He also had nicknames for Quinn, calling him "Quinnchilada" and "Quinndolin."

It was a few days of him doing it before I said something. I had just donned my scrubs and was turning the crockpot off when I heard Devin talking to Quinn in the other room. I stuck my head around the corner and found Quinn hammering away at his xylophone while Devin peeled an orange onto a paper plate.

"What's this Quinndolin business? Is it because his hair makes him look girly?" Quinn's hair was wisping down to his shoulders and Bettie's opinion was that it needed to see some scissors. But I liked it; I knew he wouldn't have that soft baby hair forever. There was plenty of time for him to be a little boy.

"What?"

"Quinndolin. It sounds like Gwendolyn."

"No Katie. It's Quinn and Mandolin. He's my little musical bro." He looked up at me. "You're Italian, right?"

I laughed and made a buzzer sound to indicate an incorrect answer.

He squinted an eye at me. "French?"

"Mutt. American mutt."

"But where do you get that skin tone from?"

The color he was referring to was olive on a good day and sallow on a bad one. In the summer I could boast a honey glow that pulled the green undertone from my pale skin. In the winter I looked like a corpse.

"Armenian. And French. You were right there. And a bunch of other stuff. Where do you get your skin tone?"

"Choctaw. Mostly."

"Like... enough to be registered?"

"I think so, but we're not."

His skin was golden brown and soft looking, together with his near-black hair it made his blue eyes pop right out of his face.

I really looked at him in that moment.

"You're handsome Devin. I bet the girls like you."

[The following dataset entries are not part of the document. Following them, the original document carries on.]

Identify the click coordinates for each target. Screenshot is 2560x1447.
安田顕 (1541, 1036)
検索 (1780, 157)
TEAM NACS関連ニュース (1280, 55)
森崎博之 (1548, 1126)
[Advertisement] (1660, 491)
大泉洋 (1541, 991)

I'd gotten used to feeling old, but when I said that, I felt ancient. I felt like my grandmother, and could see her face clear in my mind, with her bifocals cutting a sharp line through her watery red eyes. The way she'd looked when she told me I was blossoming into quite the young lady. She'd lived in New York, and I'd met her a handful of times growing up. The last time was right before my father died. I think she'd been as fascinated with my new breasts as I'd been.

I didn't normally blush, and Devin didn't either. But I could tell he felt awkward, looking down to his battered, duct-taped shoes and shrugging.

"Mmm. Older women think so."

I laughed. "Case in point." I gestured to myself. "No luck with girls your own age, then?"

"Not yet."

I tried to make amends. "Well. Teenagers are stupid. As you probably know."

He laughed, meeting my eye again. "Case in point," he said, gesturing to himself.

...

Autumn was, if possible, hotter than summer had been, with a frequent hot wind that Devin called The Diablo. It blew fierce into Sacramento, scattering garbage and working the dust up into little dervishes on the roadsides.

The kiddie pool finally popped in late September and for a few weeks we turned to water balloon fights and sprinkler dance marathons for relief.

And then, almost overnight, the leaves dropped from the trees.